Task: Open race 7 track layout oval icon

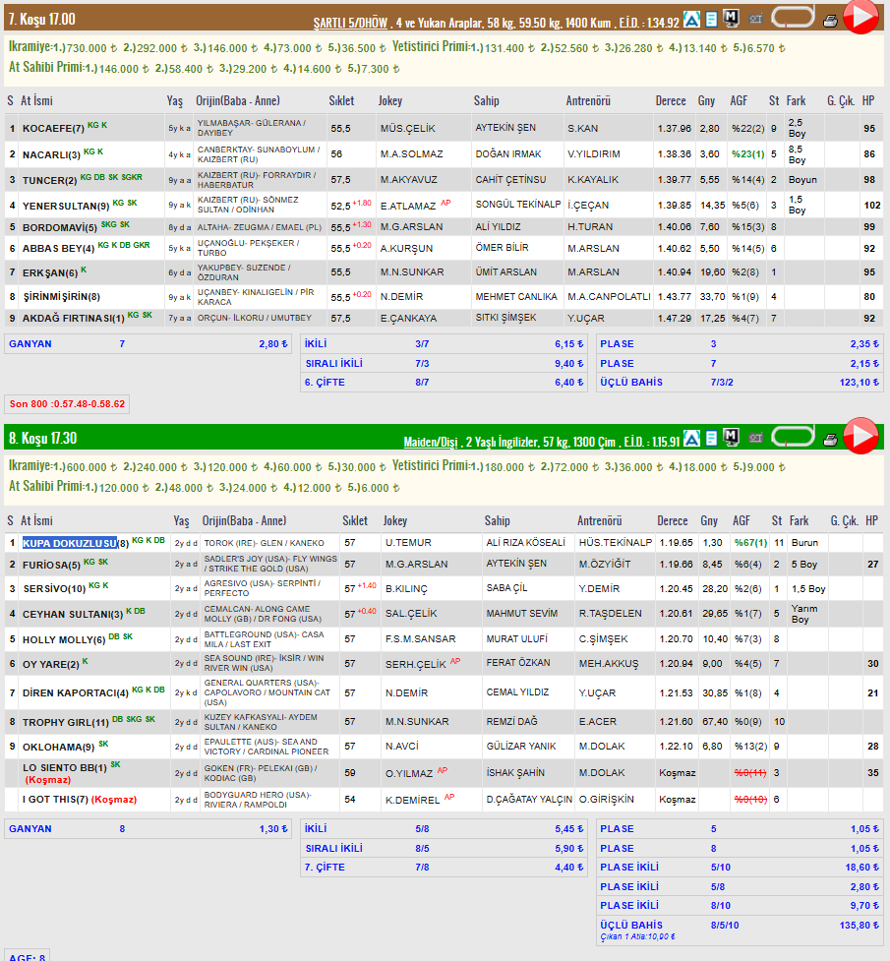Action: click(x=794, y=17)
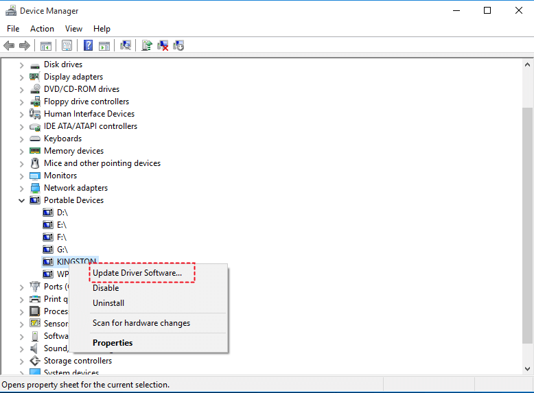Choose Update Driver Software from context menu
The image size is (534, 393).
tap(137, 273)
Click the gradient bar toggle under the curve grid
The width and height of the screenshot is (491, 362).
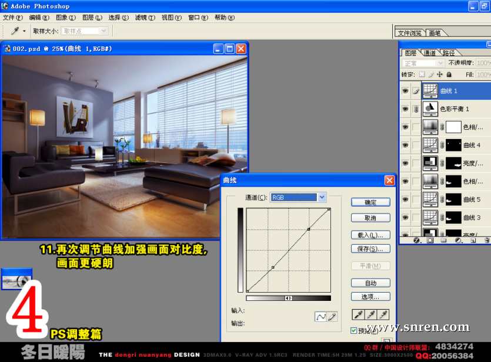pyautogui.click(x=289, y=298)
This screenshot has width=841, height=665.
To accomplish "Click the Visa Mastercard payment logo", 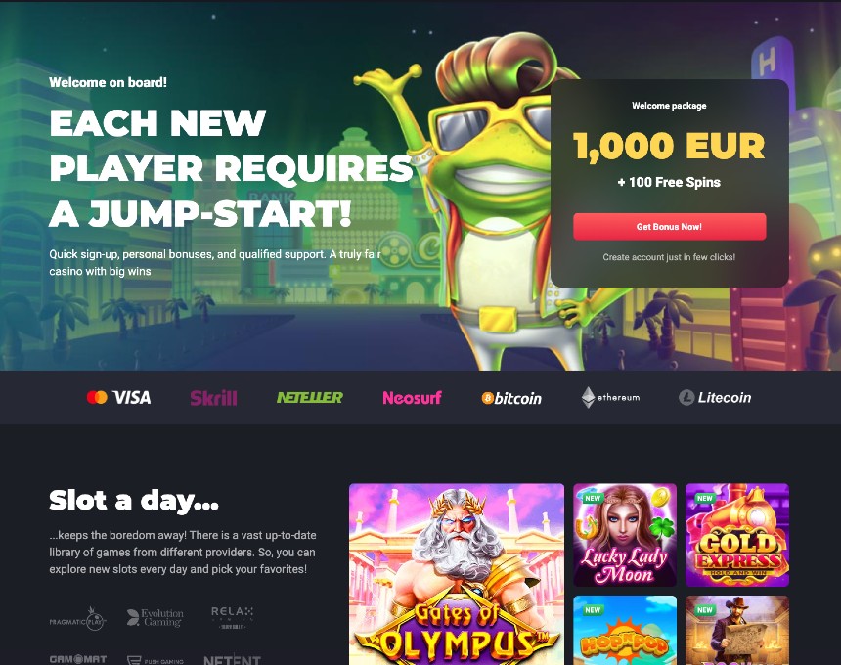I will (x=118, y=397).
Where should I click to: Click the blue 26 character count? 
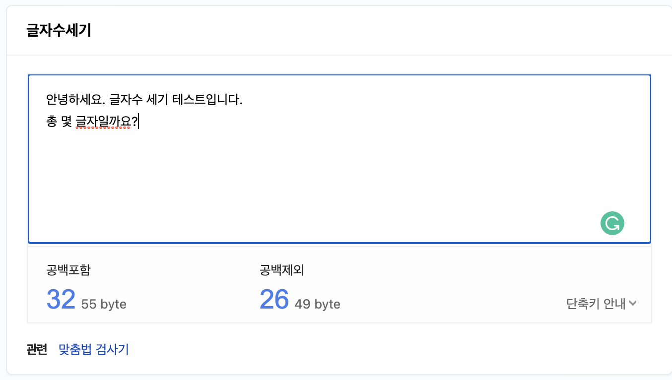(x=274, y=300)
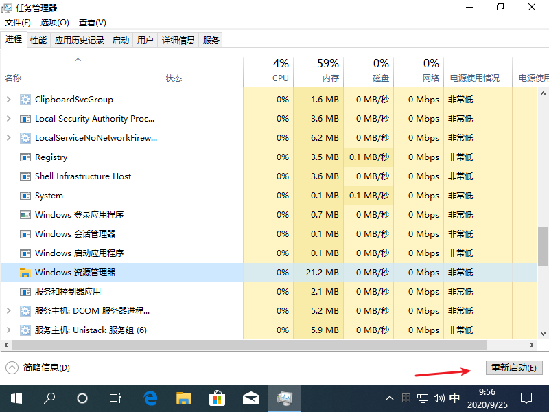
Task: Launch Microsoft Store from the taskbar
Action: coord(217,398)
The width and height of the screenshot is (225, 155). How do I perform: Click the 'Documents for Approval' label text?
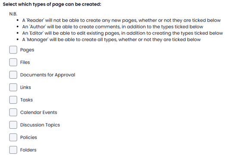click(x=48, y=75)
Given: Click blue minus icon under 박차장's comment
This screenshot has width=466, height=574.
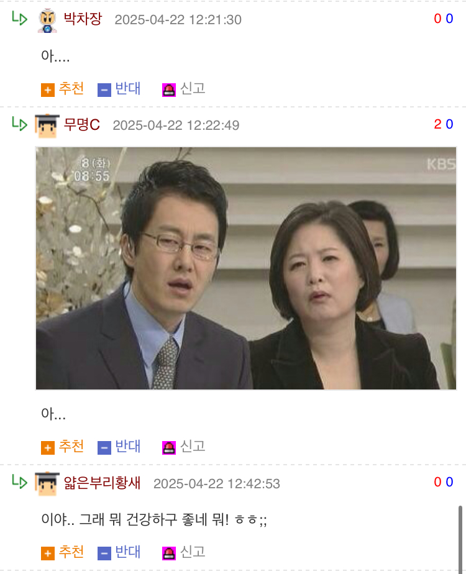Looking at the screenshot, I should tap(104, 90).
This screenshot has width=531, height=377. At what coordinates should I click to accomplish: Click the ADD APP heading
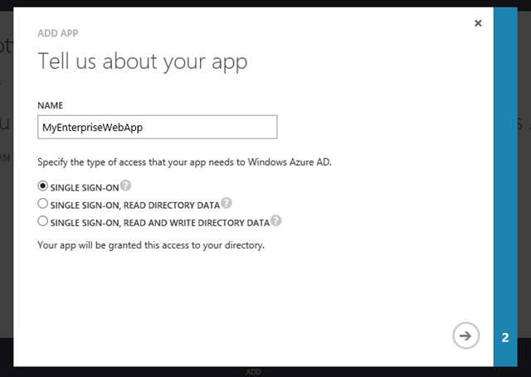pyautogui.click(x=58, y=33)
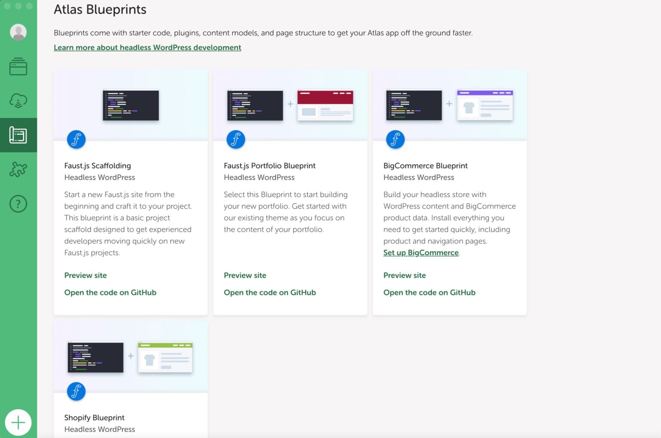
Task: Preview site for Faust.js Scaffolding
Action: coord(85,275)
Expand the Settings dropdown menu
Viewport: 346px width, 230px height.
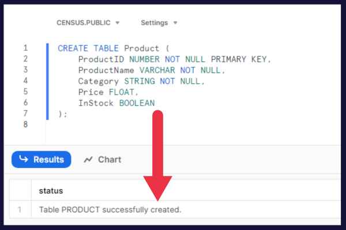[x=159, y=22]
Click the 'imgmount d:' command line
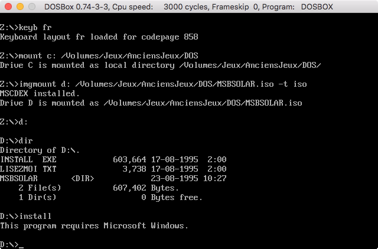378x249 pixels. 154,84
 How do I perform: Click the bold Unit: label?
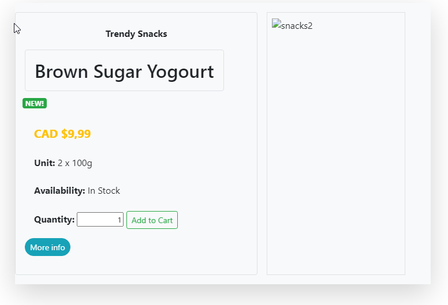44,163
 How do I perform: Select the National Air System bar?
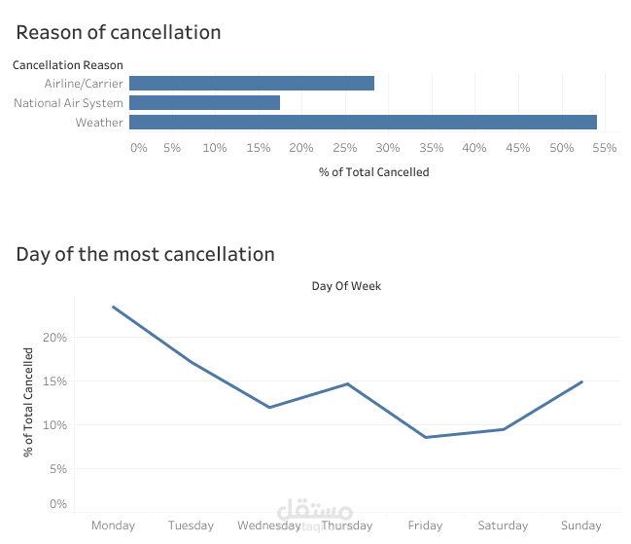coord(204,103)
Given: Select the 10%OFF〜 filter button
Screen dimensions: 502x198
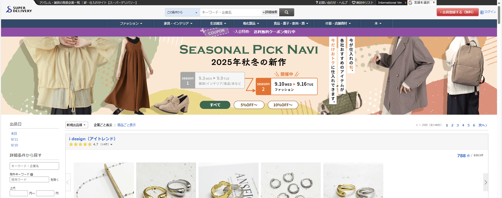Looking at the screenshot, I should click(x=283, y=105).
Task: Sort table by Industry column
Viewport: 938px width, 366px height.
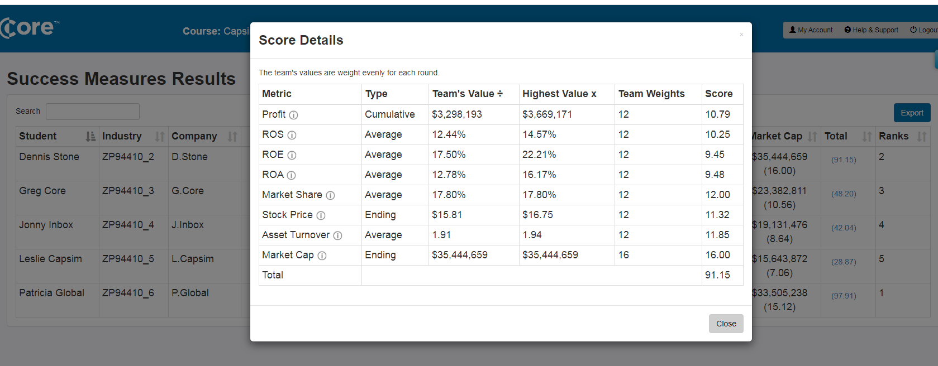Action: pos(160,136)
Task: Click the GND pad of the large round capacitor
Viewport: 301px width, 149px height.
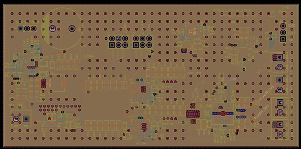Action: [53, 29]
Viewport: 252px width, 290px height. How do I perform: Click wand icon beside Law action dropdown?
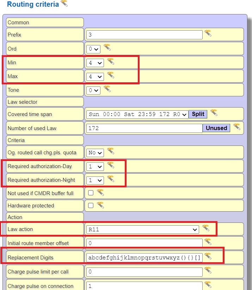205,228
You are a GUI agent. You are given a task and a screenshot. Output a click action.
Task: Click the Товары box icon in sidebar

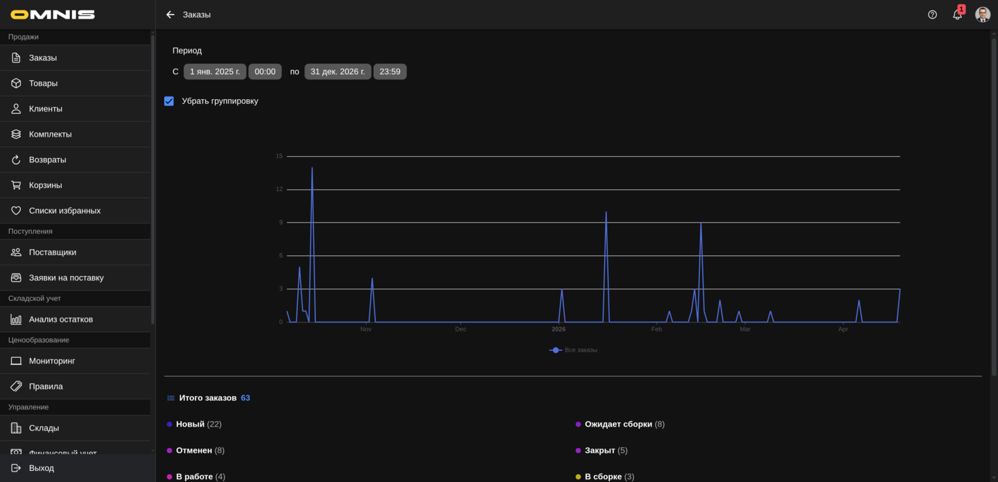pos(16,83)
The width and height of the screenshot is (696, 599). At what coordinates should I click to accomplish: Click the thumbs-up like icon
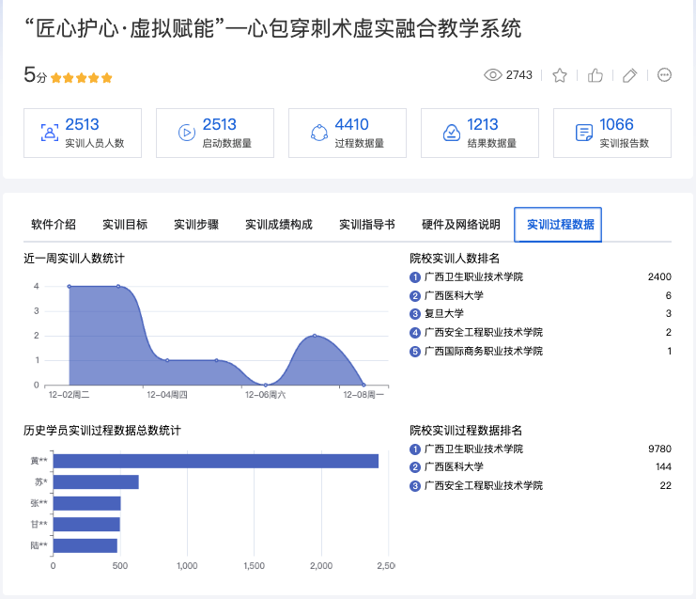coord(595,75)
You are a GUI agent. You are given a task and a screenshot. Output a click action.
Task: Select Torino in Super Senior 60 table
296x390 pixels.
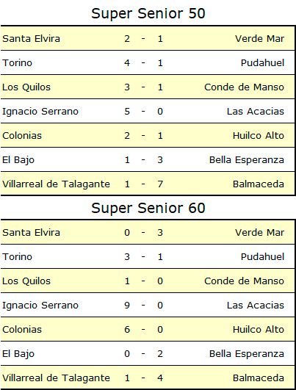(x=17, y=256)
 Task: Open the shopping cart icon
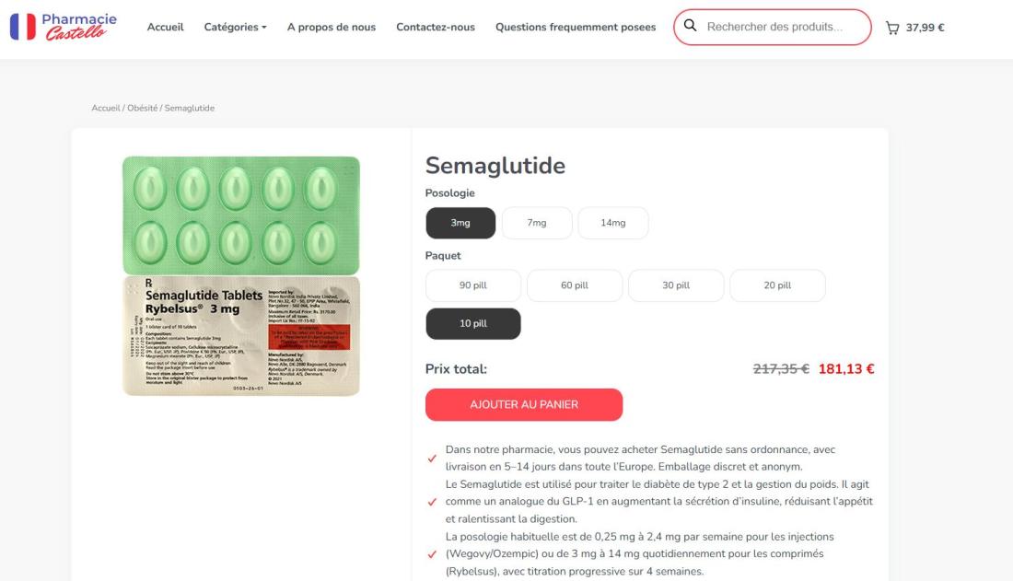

### What is required:
Show all lines above holding "under".

### Task result:
Click the gradient bar toggle under the curve grid
Given: Click blue minus icon under 박차장's comment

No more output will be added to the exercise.